Con todo, la meta principal de Carlos Sainz sigue fija en la estructura de Grove: «El ideal sigue siendo ganar un Mundial con Williams, carreras. Y ahora arreglar el bache en el que estamos. Estamos en un sarao y mi silly-season no empezará hasta dentro de unos meses». Sus decisiones se basan en la paciencia y en mantener viva la fe en un proyecto que busca recuperarse tras haber bajado el listón respecto a los dos podios y el resultado en la carrera sprint logrados durante la campaña de 2025.
«Lo del inicio del año fue una prueba de confianza y fui el primero en decir que no era lo esperado. Pero se llevaron a cabo unas medidas muy fuertes desde James Vowles -jefe de equipo- y eso hizo recobrar mi confianza y fe», explica el madrileño acerca de los cambios internos aplicados en el equipo.

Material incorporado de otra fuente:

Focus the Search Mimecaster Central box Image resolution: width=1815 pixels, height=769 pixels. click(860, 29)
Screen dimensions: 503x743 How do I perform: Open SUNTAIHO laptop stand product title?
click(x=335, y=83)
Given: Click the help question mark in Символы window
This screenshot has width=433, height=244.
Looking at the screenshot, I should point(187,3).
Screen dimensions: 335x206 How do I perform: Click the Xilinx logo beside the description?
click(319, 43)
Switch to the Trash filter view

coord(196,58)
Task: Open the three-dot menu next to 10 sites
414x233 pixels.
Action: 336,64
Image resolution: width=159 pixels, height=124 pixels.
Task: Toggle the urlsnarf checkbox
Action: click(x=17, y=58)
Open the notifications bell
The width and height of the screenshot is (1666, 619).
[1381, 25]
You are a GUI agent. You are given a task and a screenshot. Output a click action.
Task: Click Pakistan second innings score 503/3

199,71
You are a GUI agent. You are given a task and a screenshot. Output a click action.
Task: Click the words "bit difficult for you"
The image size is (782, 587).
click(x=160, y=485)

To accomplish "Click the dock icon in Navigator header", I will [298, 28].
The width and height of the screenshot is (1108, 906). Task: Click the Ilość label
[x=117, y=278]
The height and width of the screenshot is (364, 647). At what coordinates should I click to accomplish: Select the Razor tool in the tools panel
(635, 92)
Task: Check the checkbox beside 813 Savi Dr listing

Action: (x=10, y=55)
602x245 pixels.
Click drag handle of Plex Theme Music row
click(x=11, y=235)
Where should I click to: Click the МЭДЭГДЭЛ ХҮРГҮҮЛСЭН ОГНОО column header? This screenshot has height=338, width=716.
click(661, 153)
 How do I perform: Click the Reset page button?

Carlos Sainz se encuentra ante un Gran Premio diferente. Ya no están las dos paradas de la edición de 2025, un factor que el propio piloto señaló en su día como perjudicial para el espíritu de la F1. En su lugar, aparecen unos ajustes que pueden variar el espectáculo del fin de semana. «Debemos ver cómo funciona el modo adelantamiento. Pero tengo ganas del primer circuito en el año en el que no pensamos en la energía, y sabiendo que si haces más rápido una curva… acabarás lento en recta», expone el piloto sobre las condiciones que marcarán las vueltas al trazado.
«Si somos capaces de quitar peso al coche y traer un poco de aerodinámica, es un coche que está para objetivos mucho más altos»
Lo seguro es que estas modificaciones permitirán a los pilotos rodar mucho más liberados en la tanda definitiva. «Se puede atacar a fondo sin piedad y hará más divertida la clasificación. Sólo pensaremos en ir más rápido», detalla Carlos Sainz.
El objetivo de Williams se centra en batallar contra el tráfico, los rivales en pista y las dificultades que siempre se viven en Mónaco con el foco puesto en regresar a una zona competitiva.
La meta final fijada por el madrileño para los próximos meses pasa por dar pasos adelante sólidos con el monoplaza. «A mí me gustaría acabar el año siendo el mejor coche de mitad de parrilla, creo que ese es el mínimo objetivo que tenemos que tener. Si somos capaces de quitar peso al coche y traer un poco de aerodinámica, es un coche que está para objetivos mucho más altos», expone con realismo. Sin embargo, asume que la situación actual difiere de los planes iniciales: «Sería difícil de cumplir con las expectativas del año pasado», concluye el piloto de Williams.